[Records]
•••
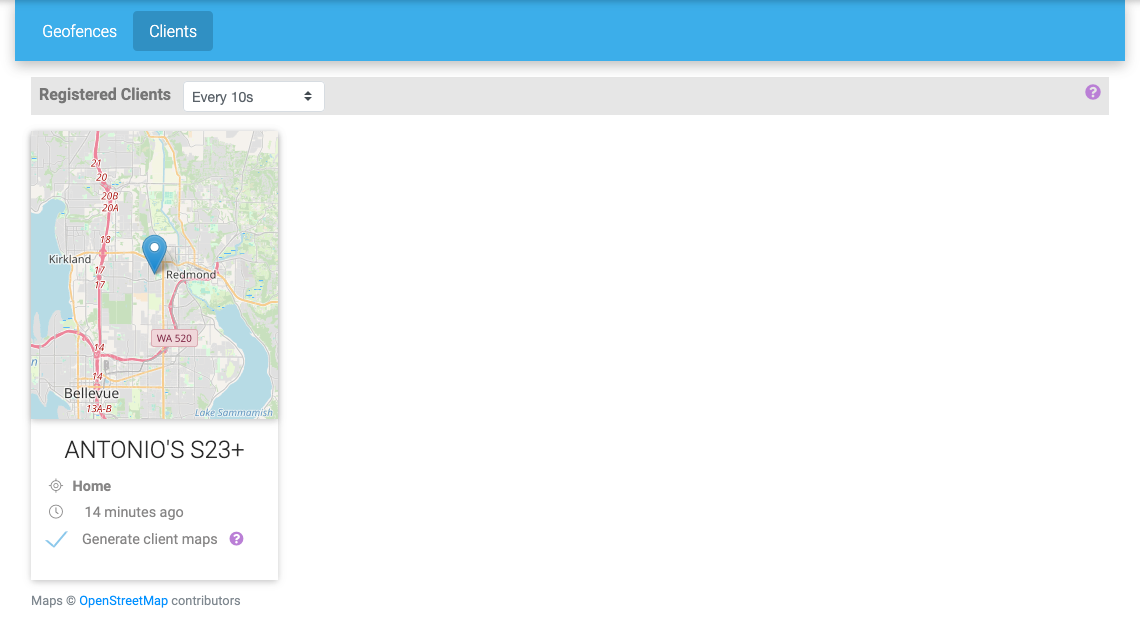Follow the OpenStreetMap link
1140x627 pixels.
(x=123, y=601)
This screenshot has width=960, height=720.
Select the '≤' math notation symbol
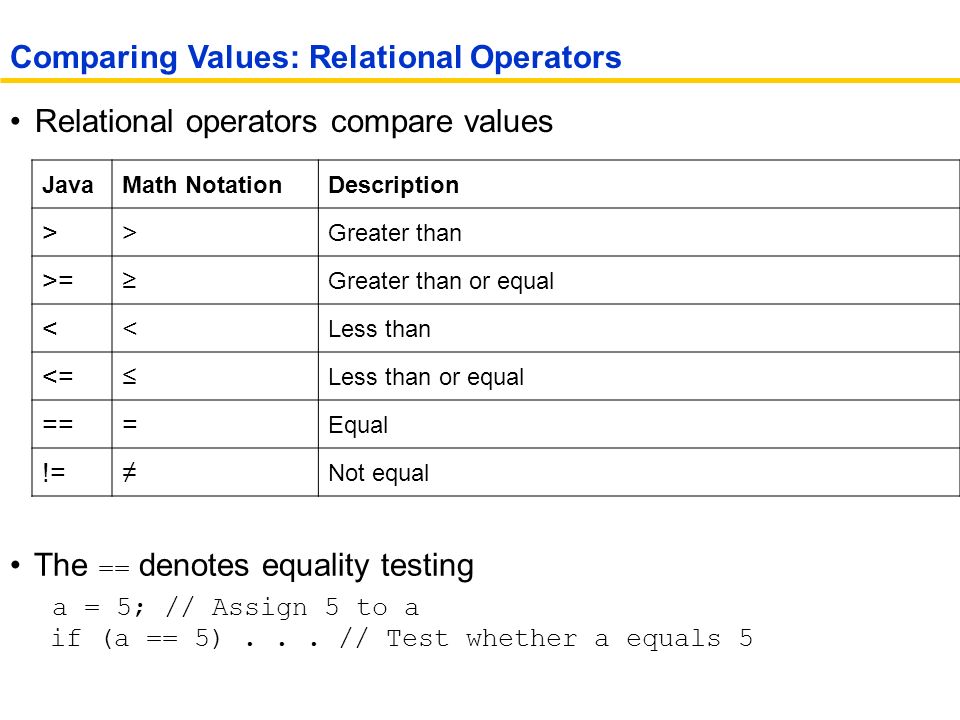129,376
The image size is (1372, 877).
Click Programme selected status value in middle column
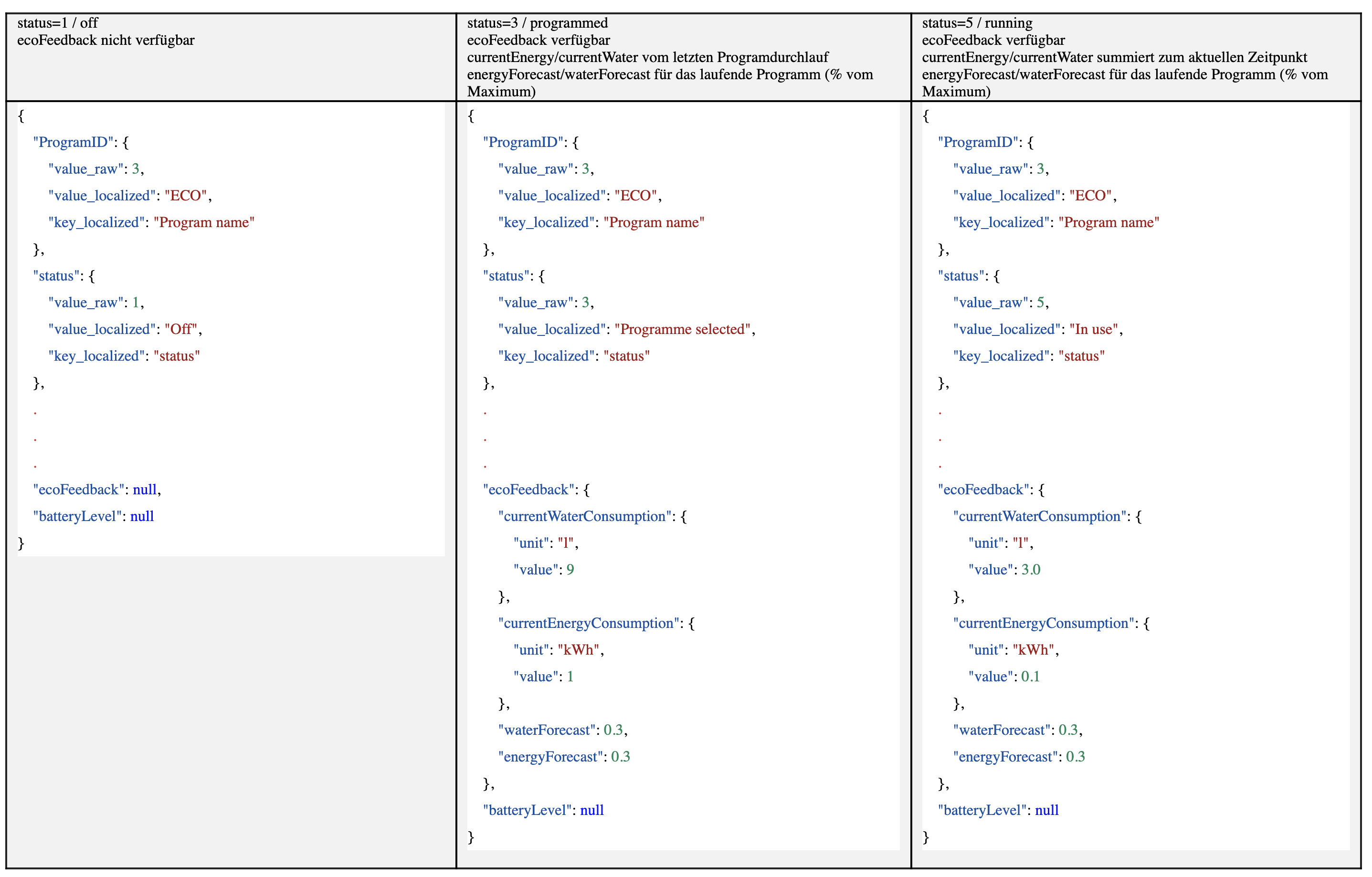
•••
**GOAL:** Reproduce all of the material above word for word, line by line, but leave out the pictures.

**TASK RESULT:**
Follow the OpenStreetMap link
1140x627 pixels.
(x=123, y=601)
This screenshot has width=960, height=720.
Select the '≤' math notation symbol
129,376
The image size is (1372, 877).
Click Programme selected status value in middle column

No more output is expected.